[HOW TO COMPLETE THIS TASK]: The full set of records must be set down verbatim.

[AVAILABLE DATA]:

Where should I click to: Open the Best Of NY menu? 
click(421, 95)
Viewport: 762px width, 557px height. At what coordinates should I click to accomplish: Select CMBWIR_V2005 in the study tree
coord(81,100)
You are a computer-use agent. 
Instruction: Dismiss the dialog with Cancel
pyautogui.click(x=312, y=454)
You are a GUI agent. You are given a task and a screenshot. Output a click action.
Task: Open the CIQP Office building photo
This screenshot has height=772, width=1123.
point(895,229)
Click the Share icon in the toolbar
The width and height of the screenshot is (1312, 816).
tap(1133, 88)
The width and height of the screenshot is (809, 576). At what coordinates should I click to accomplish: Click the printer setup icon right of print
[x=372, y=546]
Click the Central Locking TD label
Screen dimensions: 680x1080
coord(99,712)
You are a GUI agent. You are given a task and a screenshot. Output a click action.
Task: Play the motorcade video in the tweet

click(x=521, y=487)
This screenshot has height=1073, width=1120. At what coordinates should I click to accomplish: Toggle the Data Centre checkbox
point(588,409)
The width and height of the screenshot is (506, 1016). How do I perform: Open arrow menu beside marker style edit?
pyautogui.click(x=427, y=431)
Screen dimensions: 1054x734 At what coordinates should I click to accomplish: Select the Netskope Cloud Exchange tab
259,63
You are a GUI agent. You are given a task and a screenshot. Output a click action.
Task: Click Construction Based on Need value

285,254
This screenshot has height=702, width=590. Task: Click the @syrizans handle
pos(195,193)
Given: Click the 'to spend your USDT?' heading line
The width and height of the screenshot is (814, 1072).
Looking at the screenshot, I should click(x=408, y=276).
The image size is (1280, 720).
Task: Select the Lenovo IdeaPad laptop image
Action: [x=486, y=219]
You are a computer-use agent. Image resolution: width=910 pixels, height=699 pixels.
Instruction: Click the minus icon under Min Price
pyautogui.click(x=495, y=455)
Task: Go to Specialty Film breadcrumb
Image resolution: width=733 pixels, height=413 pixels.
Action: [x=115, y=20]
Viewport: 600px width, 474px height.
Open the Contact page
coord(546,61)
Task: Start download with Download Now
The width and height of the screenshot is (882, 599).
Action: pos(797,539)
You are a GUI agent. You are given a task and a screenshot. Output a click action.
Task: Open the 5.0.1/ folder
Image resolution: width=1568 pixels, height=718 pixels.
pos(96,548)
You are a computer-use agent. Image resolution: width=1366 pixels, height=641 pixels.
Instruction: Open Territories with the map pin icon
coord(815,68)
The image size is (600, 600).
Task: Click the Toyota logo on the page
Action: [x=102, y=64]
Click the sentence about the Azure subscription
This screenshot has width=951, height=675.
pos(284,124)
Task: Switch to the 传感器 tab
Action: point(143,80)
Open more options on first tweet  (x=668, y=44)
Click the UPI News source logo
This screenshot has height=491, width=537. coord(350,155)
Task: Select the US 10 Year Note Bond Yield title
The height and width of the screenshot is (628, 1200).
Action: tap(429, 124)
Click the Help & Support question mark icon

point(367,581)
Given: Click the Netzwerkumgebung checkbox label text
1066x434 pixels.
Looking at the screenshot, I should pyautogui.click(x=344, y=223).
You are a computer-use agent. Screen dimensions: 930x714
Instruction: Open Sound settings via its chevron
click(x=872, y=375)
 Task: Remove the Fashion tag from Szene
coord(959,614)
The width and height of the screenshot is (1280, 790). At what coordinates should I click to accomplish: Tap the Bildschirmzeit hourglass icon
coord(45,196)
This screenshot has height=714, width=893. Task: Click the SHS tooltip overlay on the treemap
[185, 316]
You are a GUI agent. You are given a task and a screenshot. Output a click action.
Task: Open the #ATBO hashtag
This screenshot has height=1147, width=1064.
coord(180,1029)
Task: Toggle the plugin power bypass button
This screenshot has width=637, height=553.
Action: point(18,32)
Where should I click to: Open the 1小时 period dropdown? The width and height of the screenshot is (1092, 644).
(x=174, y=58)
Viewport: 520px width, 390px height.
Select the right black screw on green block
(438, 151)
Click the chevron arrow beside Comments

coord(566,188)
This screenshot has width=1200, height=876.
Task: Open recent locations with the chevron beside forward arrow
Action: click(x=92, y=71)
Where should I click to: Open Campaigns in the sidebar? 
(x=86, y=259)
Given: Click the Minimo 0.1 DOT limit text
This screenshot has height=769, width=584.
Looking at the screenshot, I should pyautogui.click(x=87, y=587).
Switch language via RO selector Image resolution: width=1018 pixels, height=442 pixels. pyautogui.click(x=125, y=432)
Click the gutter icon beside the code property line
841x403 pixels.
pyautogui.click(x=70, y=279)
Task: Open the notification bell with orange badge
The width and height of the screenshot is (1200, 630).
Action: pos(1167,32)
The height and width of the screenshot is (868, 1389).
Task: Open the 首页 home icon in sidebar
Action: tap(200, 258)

[YOUR RESPONSE]:
Where should I click to: Open the Best Of NY menu? 
click(421, 95)
Viewport: 762px width, 557px height. At what coordinates should I click to accomplish: Select CMBWIR_V2005 in the study tree
coord(81,100)
You are a computer-use agent. 
Instruction: Dismiss the dialog with Cancel
pyautogui.click(x=312, y=454)
You are a GUI agent. You are given a task and a screenshot. Output a click action.
Task: Open the CIQP Office building photo
This screenshot has height=772, width=1123.
point(895,229)
Click the Share icon in the toolbar
The width and height of the screenshot is (1312, 816).
tap(1133, 88)
The width and height of the screenshot is (809, 576). At what coordinates should I click to accomplish: Click the printer setup icon right of print
[x=372, y=546]
Click the Central Locking TD label
Screen dimensions: 680x1080
coord(99,712)
You are a GUI agent. You are given a task and a screenshot. Output a click action.
Task: Play the motorcade video in the tweet

click(x=521, y=487)
This screenshot has height=1073, width=1120. At what coordinates should I click to accomplish: Toggle the Data Centre checkbox
point(588,409)
The width and height of the screenshot is (506, 1016). How do I perform: Open arrow menu beside marker style edit?
pyautogui.click(x=427, y=431)
Screen dimensions: 1054x734 At what coordinates should I click to accomplish: Select the Netskope Cloud Exchange tab
259,63
You are a GUI agent. You are given a task and a screenshot. Output a click action.
Task: Click Construction Based on Need value

285,254
This screenshot has height=702, width=590. Task: Click the @syrizans handle
pos(195,193)
Given: Click the 'to spend your USDT?' heading line
The width and height of the screenshot is (814, 1072).
Looking at the screenshot, I should click(x=408, y=276).
The image size is (1280, 720).
Task: Select the Lenovo IdeaPad laptop image
Action: [x=486, y=219]
You are a computer-use agent. Image resolution: width=910 pixels, height=699 pixels.
Instruction: Click the minus icon under Min Price
pyautogui.click(x=495, y=455)
Task: Go to Specialty Film breadcrumb
Image resolution: width=733 pixels, height=413 pixels.
Action: [x=115, y=20]
Viewport: 600px width, 474px height.
Open the Contact page
coord(546,61)
Task: Start download with Download Now
The width and height of the screenshot is (882, 599).
Action: pos(797,539)
You are a GUI agent. You are given a task and a screenshot. Output a click action.
Task: Open the 5.0.1/ folder
Image resolution: width=1568 pixels, height=718 pixels.
pos(96,548)
You are a computer-use agent. Image resolution: width=1366 pixels, height=641 pixels.
Instruction: Open Territories with the map pin icon
coord(815,68)
The image size is (600, 600).
Task: Click the Toyota logo on the page
Action: [x=102, y=64]
Click the sentence about the Azure subscription
This screenshot has width=951, height=675.
pos(284,124)
Task: Switch to the 传感器 tab
Action: point(143,80)
Open more options on first tweet  (x=668, y=44)
Click the UPI News source logo
This screenshot has height=491, width=537. coord(350,155)
Task: Select the US 10 Year Note Bond Yield title
The height and width of the screenshot is (628, 1200).
Action: tap(429, 124)
Click the Help & Support question mark icon

point(367,581)
Given: Click the Netzwerkumgebung checkbox label text
1066x434 pixels.
Looking at the screenshot, I should pyautogui.click(x=344, y=223).
You are a computer-use agent. Screen dimensions: 930x714
Instruction: Open Sound settings via its chevron
click(x=872, y=375)
 Task: Remove the Fashion tag from Szene
coord(959,614)
The width and height of the screenshot is (1280, 790). At what coordinates should I click to accomplish: Tap the Bildschirmzeit hourglass icon
coord(45,196)
This screenshot has height=714, width=893. Task: Click the SHS tooltip overlay on the treemap
[185, 316]
You are a GUI agent. You are given a task and a screenshot. Output a click action.
Task: Open the #ATBO hashtag
This screenshot has height=1147, width=1064.
coord(180,1029)
Task: Toggle the plugin power bypass button
This screenshot has width=637, height=553.
Action: point(18,32)
Where should I click to: Open the 1小时 period dropdown? The width and height of the screenshot is (1092, 644).
(x=174, y=58)
Viewport: 520px width, 390px height.
Select the right black screw on green block
(438, 151)
Click the chevron arrow beside Comments

coord(566,188)
This screenshot has width=1200, height=876.
Task: Open recent locations with the chevron beside forward arrow
Action: click(x=92, y=71)
Where should I click to: Open Campaigns in the sidebar? 
(x=86, y=259)
Given: Click the Minimo 0.1 DOT limit text
This screenshot has height=769, width=584.
Looking at the screenshot, I should pyautogui.click(x=87, y=587).
Switch language via RO selector Image resolution: width=1018 pixels, height=442 pixels. pyautogui.click(x=125, y=432)
Click the gutter icon beside the code property line
841x403 pixels.
pyautogui.click(x=70, y=279)
Task: Open the notification bell with orange badge
The width and height of the screenshot is (1200, 630).
Action: pos(1167,32)
The height and width of the screenshot is (868, 1389).
Task: Open the 首页 home icon in sidebar
Action: tap(200, 258)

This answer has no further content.